- [DESCRIPTION OF THE TASK] Reproduce the data below word for word, starting at the line that contains "Given: Open the hosts icon in top bar" and ending at the end of the data, with both ends included.

==========

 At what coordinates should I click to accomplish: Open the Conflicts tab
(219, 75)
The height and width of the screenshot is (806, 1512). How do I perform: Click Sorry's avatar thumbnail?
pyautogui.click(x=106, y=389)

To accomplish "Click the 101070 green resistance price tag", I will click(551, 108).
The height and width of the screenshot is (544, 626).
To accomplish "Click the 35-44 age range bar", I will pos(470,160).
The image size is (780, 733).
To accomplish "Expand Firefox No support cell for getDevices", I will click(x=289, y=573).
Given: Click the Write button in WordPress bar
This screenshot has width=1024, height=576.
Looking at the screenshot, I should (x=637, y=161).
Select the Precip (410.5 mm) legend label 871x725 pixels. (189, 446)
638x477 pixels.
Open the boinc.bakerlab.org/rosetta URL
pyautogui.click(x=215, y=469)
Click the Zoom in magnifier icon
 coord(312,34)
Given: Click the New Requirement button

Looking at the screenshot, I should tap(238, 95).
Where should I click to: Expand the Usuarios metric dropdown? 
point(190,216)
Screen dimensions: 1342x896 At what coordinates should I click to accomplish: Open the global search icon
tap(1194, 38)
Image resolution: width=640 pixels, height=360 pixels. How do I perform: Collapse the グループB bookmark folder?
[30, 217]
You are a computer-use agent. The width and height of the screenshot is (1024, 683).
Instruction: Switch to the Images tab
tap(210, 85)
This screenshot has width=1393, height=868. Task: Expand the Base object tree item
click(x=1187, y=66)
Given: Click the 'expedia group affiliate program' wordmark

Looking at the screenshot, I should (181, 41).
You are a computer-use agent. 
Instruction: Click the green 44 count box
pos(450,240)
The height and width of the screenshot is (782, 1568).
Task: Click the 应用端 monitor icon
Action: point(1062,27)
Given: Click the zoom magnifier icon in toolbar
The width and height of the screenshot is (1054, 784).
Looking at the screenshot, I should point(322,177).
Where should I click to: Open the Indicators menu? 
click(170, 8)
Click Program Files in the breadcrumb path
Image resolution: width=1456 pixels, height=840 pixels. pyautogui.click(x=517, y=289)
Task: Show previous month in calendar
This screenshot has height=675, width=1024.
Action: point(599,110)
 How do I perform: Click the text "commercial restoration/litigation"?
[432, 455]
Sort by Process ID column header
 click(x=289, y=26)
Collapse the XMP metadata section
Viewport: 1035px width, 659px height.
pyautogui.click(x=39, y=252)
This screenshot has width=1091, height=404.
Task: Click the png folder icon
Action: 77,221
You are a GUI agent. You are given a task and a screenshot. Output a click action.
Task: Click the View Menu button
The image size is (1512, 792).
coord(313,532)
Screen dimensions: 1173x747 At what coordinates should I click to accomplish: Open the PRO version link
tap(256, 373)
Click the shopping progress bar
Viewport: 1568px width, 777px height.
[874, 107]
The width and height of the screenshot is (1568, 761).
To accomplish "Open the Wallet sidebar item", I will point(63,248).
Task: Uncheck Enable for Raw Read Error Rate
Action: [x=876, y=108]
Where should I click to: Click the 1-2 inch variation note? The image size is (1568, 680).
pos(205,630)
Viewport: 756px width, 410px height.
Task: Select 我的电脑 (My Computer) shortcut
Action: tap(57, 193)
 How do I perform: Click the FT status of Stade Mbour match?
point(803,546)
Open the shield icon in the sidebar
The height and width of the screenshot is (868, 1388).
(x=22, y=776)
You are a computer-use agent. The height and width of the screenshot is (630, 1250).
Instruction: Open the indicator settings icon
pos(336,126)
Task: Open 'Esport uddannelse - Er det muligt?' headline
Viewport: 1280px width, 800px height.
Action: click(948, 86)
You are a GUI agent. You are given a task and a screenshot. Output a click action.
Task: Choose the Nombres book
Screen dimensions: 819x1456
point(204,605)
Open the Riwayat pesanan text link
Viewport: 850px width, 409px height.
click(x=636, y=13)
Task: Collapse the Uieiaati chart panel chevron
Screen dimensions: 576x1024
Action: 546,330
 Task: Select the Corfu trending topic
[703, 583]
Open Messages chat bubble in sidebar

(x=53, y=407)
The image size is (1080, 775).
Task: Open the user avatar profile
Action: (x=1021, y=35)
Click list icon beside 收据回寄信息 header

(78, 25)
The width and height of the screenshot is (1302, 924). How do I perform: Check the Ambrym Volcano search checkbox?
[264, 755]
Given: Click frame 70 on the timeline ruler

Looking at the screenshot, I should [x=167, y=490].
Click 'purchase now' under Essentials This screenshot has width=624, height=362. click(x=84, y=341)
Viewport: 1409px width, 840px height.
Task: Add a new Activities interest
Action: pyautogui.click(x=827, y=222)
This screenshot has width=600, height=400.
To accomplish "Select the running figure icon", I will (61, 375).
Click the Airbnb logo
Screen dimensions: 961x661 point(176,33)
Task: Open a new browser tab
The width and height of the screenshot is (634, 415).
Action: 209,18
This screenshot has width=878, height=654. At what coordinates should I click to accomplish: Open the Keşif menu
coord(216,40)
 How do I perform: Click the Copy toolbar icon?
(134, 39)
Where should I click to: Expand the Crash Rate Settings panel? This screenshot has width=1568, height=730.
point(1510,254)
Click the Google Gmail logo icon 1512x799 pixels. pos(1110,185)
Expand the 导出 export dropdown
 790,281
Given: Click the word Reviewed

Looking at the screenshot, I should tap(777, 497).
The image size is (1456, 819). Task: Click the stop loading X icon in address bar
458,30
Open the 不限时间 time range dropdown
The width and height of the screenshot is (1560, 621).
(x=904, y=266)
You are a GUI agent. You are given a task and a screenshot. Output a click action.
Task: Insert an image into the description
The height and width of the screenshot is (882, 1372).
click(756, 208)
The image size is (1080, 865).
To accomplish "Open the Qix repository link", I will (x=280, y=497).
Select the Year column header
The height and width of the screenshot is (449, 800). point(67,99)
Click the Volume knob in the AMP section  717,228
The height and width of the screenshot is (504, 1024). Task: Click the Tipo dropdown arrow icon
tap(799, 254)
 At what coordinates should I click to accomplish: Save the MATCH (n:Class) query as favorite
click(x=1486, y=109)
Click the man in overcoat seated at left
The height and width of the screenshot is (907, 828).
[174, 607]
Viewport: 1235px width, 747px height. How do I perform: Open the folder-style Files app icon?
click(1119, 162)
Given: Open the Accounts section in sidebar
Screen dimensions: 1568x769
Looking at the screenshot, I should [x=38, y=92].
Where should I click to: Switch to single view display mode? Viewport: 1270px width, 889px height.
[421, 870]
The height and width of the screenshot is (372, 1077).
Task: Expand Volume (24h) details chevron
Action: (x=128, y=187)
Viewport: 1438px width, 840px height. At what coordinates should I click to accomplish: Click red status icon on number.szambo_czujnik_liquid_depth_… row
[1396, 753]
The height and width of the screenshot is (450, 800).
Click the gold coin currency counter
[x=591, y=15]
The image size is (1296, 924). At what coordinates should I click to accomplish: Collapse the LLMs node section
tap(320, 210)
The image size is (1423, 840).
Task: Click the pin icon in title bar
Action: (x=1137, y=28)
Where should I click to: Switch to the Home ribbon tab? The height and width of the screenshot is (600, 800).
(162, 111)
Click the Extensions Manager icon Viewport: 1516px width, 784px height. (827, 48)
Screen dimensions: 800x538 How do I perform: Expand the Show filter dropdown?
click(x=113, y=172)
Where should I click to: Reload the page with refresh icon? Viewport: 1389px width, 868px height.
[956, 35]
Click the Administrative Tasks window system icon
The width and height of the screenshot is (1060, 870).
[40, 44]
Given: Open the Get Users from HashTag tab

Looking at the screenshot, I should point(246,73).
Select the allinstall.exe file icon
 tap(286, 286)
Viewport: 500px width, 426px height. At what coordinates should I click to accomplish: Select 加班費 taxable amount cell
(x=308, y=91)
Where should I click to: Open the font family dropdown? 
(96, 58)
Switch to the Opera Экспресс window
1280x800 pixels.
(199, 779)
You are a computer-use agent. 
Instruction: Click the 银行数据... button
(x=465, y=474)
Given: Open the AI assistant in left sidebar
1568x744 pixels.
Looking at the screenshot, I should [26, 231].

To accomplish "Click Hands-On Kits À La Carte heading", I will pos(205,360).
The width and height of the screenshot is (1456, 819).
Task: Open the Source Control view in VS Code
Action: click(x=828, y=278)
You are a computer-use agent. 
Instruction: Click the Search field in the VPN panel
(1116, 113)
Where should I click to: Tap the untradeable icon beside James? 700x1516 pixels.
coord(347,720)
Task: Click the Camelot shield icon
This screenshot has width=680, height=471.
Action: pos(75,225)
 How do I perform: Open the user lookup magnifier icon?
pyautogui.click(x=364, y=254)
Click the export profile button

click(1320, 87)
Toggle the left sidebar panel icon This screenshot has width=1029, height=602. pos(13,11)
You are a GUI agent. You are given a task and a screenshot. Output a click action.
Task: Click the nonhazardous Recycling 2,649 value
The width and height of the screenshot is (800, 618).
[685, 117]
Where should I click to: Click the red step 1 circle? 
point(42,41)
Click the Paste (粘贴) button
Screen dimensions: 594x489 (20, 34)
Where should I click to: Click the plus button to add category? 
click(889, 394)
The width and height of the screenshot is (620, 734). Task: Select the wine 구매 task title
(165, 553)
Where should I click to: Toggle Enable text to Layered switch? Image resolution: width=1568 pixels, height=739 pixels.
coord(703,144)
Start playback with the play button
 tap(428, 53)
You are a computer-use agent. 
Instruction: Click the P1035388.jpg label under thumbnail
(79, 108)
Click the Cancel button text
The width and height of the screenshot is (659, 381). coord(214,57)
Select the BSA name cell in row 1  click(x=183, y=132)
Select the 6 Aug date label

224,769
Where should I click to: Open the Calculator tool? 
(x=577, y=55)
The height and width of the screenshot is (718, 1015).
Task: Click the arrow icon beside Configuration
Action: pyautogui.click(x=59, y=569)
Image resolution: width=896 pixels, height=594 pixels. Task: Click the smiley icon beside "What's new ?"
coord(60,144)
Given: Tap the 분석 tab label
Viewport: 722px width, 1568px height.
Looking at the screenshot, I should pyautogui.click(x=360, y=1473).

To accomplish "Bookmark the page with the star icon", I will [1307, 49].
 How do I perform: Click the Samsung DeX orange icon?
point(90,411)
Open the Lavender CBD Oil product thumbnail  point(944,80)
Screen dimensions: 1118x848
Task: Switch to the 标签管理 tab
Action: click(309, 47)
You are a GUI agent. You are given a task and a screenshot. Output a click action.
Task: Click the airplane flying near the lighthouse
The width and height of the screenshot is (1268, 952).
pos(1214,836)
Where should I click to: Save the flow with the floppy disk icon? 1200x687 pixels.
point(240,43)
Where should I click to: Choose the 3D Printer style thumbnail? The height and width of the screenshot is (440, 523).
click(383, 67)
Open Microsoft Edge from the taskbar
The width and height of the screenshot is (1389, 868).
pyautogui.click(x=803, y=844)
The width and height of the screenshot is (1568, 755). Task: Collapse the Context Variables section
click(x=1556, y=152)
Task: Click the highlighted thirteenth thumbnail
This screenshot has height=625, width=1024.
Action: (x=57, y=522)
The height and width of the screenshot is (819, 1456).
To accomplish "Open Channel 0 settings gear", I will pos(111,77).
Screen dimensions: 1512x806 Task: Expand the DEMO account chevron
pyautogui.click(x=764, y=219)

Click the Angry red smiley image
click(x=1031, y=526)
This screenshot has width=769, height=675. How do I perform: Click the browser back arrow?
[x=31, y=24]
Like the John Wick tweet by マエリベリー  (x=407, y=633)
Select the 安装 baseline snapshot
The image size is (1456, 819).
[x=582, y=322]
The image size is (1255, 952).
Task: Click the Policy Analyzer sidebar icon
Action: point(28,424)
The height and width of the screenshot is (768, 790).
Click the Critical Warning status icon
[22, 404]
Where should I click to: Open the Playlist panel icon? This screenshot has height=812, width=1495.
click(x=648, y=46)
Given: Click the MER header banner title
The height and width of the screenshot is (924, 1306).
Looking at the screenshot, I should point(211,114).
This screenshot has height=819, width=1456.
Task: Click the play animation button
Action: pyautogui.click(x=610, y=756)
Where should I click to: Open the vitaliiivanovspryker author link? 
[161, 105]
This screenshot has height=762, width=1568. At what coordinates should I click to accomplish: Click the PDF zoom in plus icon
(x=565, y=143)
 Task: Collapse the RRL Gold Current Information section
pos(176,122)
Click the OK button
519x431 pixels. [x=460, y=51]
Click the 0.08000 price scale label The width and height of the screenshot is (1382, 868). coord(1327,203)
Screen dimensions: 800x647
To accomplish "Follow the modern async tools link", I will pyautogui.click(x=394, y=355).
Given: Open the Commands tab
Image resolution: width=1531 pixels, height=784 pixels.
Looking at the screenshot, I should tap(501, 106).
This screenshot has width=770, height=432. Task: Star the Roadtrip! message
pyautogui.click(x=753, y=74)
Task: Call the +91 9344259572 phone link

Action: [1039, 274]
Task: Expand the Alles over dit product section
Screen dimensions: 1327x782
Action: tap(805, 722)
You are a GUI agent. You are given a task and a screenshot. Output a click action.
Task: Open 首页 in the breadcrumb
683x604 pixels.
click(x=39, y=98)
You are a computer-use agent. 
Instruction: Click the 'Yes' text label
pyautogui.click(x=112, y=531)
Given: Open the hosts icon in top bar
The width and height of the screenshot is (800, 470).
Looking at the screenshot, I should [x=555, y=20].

==========

- [COMPLETED EXERCISE]
Given: Open the hosts icon in top bar
The width and height of the screenshot is (800, 470).
Looking at the screenshot, I should [x=555, y=20].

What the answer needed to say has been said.